Reproduce the material below line for line, changing nothing.

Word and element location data
________

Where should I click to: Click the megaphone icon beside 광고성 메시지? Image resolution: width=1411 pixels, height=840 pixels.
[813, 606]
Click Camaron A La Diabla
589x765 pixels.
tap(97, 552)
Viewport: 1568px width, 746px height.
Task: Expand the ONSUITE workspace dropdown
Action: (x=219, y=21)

________

Problem solution
Where should I click to: Click the megaphone icon beside 광고성 메시지? Image resolution: width=1411 pixels, height=840 pixels.
[813, 606]
Click Camaron A La Diabla
589x765 pixels.
tap(97, 552)
Viewport: 1568px width, 746px height.
Task: Expand the ONSUITE workspace dropdown
Action: (x=219, y=21)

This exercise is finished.